The importance of salmonellas as pathogens has resulted in the development of a plethora of culture media and considerable interest in novel or rapid methods for detection (e.g. hydrophobic grid membrane filtration, serological techniques, impedance methods and magnetic immuno-polymerase chain reaction assay). Traditionally, the isolation of salmonellas from feed and other non-clinical and environmental sources involves a three stage process. This includes resuscitation or pre-enrichment in a non-selective broth (e.g. buffered peptone water), which allows cells debilitated by e.g. desiccation or freezing to recover, and selective enrichment in a broth which is inhibitory to organisms other than the salmonellas (e.g. selenite, tetrathionate and Rappaport-Vassiliades broths). A selective (e.g. bismuth sulphite agar, brilliant green phenol red agar, xylose lysine deoxycholate agar) or a differentiating (e.g. Rambach agar) plating medium is then used in the third stage. The identity of salmonella-like colonies is subsequently confirmed using biochemical and serological tests. Within serotypes, different strains can be differentiated by techniques such as phage-typing and plasmid profiling, but these techniques are not used in routine laboratories.

6. Control measures in slaughterhouses and cutting plants

Salmonellas can survive and multiply in the environment and are, therefore, independent of animal hosts.

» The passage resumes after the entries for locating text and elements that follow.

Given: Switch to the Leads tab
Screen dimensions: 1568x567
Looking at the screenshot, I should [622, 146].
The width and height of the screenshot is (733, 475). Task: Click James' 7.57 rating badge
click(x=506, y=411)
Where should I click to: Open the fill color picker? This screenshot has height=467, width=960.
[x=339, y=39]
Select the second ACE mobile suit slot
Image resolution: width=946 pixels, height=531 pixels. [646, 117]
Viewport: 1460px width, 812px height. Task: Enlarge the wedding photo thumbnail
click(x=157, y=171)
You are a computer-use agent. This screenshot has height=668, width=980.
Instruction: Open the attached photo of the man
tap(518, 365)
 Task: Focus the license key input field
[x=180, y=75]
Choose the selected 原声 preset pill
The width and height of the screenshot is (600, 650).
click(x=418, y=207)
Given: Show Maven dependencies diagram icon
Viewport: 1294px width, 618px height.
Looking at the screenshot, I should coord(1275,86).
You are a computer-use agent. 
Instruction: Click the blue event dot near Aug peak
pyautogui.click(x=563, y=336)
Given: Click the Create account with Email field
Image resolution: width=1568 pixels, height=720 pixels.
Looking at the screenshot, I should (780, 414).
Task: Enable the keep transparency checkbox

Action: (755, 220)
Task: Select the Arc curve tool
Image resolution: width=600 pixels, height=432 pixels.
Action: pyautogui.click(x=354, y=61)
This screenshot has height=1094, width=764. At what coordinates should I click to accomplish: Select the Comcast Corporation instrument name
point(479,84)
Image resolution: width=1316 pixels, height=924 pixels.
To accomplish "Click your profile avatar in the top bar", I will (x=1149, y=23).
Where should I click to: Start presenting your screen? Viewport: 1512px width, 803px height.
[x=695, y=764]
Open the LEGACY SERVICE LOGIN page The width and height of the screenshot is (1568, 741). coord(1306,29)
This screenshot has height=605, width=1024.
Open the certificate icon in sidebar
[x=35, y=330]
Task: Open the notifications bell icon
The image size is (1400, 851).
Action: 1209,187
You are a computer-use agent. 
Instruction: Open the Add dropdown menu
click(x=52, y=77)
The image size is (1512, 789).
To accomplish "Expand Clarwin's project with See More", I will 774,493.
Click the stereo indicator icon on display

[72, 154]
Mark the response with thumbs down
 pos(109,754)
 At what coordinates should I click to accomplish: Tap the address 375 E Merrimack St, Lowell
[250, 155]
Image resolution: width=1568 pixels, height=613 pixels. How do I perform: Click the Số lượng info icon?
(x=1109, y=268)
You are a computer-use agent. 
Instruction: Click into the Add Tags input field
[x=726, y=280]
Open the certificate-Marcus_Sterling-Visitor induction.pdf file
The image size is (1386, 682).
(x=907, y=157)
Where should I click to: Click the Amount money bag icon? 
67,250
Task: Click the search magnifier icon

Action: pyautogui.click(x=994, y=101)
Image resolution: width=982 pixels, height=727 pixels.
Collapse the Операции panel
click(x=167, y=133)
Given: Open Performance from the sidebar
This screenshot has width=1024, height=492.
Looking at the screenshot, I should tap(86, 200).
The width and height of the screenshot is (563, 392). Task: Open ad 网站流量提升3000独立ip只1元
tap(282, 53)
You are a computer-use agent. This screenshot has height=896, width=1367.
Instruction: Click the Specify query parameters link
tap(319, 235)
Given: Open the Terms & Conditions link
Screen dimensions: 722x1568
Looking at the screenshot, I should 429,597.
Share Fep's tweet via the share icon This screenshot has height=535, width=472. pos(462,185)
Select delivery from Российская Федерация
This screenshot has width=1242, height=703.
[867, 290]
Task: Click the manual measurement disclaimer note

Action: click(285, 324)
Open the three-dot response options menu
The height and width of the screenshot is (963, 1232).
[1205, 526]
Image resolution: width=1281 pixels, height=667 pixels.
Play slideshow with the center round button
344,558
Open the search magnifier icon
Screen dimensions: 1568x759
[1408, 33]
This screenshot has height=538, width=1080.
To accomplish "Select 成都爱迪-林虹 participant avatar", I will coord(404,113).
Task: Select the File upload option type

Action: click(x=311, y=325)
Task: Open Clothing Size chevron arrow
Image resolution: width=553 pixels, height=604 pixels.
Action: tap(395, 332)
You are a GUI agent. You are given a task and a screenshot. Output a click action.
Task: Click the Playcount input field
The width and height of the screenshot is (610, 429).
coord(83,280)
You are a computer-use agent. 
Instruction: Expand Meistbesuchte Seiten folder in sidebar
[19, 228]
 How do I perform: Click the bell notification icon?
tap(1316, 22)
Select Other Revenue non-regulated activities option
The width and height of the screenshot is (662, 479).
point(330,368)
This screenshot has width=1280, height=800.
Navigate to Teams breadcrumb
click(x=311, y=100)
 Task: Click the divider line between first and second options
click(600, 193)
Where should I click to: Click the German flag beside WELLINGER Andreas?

Most serotypes are potentially pathogenic but they can frequently colonise the animal’s intestine without causing clinical illness. This means that it is difficult to identify effective control points in (poultry) meat production and control measures can be expected to do little more than reduce the risk of spreading the organisms. Therefore these organisms are best controlled on the farm.
The complete decontamination of raw foods is impossible unless sufficient doses of irradiation are used; a process not favoured in the EU. Other methods may reduce salmonella numbers but will not eliminate the organisms, for example, hot water or lactic acid sprays or trisodium phosphate treatment. Currently the EU considers the approval of decontamination treatments.